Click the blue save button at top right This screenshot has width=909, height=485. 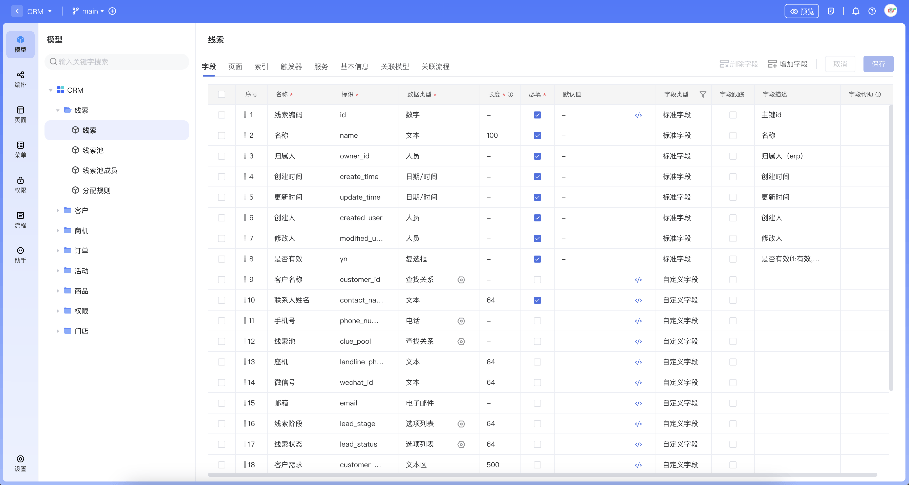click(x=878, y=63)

★ ★ ★ ★ ★

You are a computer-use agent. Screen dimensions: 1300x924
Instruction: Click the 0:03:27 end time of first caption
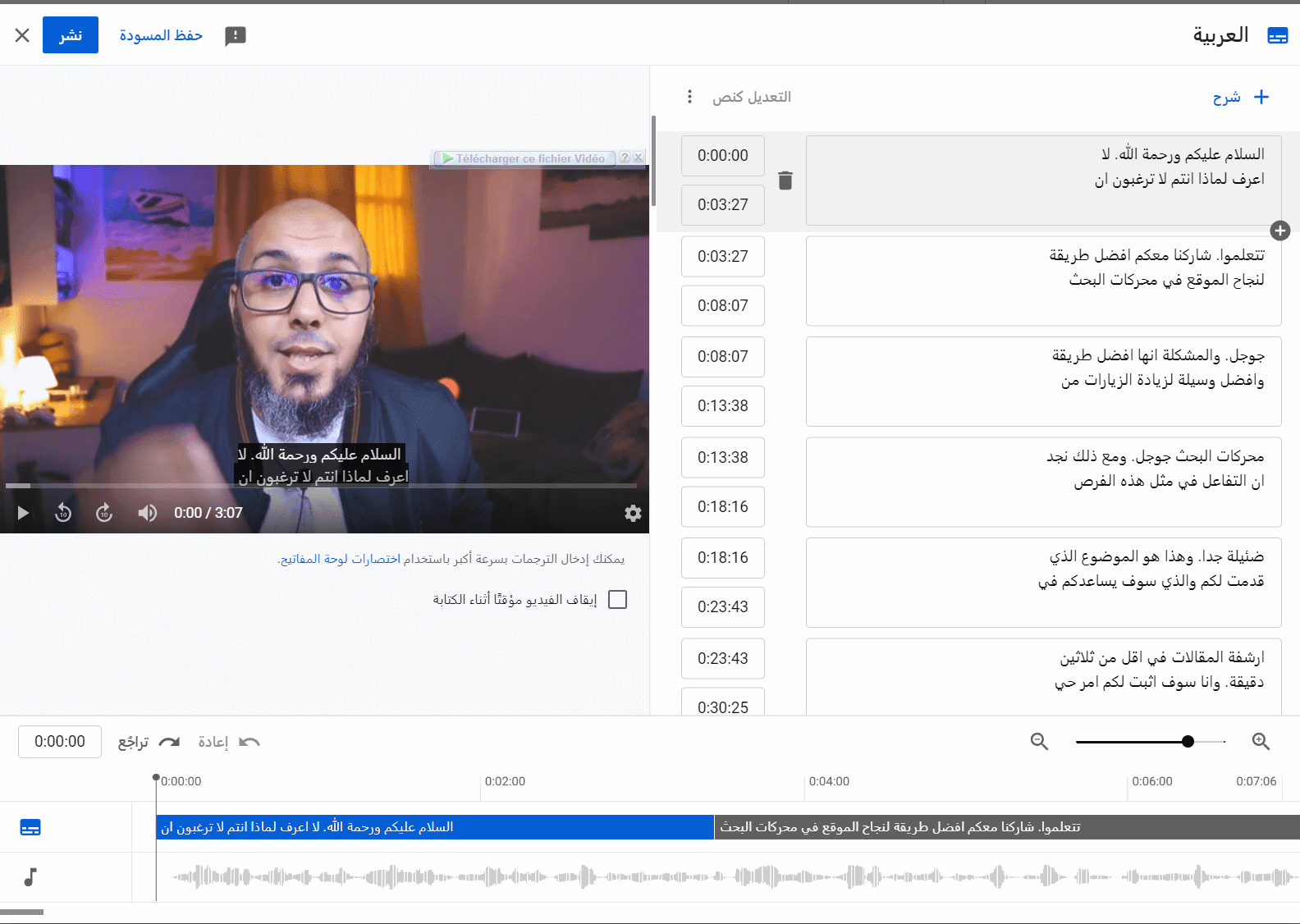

★ ★ ★ ★ ★

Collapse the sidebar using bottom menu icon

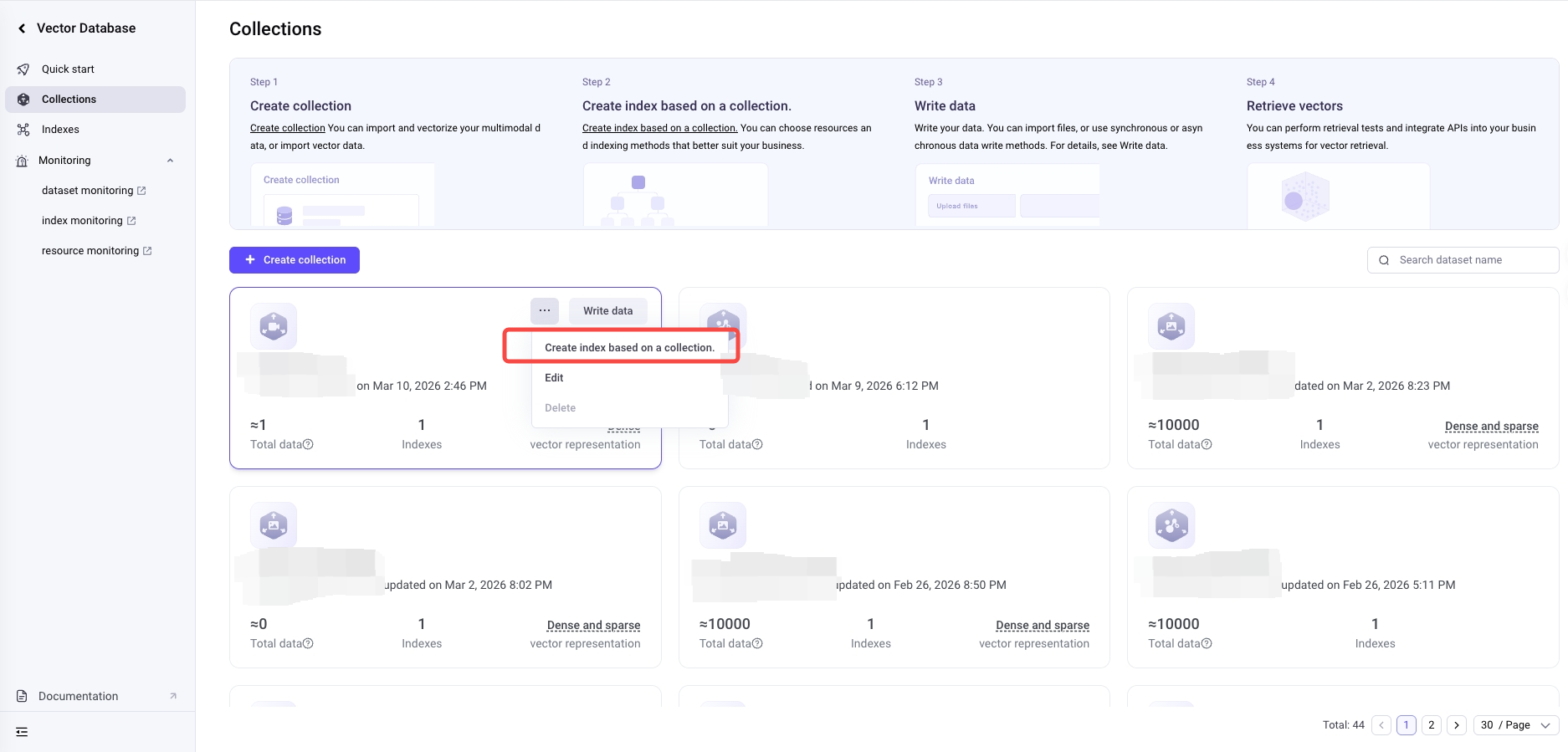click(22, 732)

★ ★ ★ ★ ★

* **PROBLEM TO SOLVE**
From the entries above, extract only the lines running from the one containing "You are a computer-use" through the one containing "Instruction: Click the", inclusive.

* **YOUR RESPONSE**
You are a computer-use agent. Screen dimensions: 1300x924
Instruction: Click the 0:03:27 end time of first caption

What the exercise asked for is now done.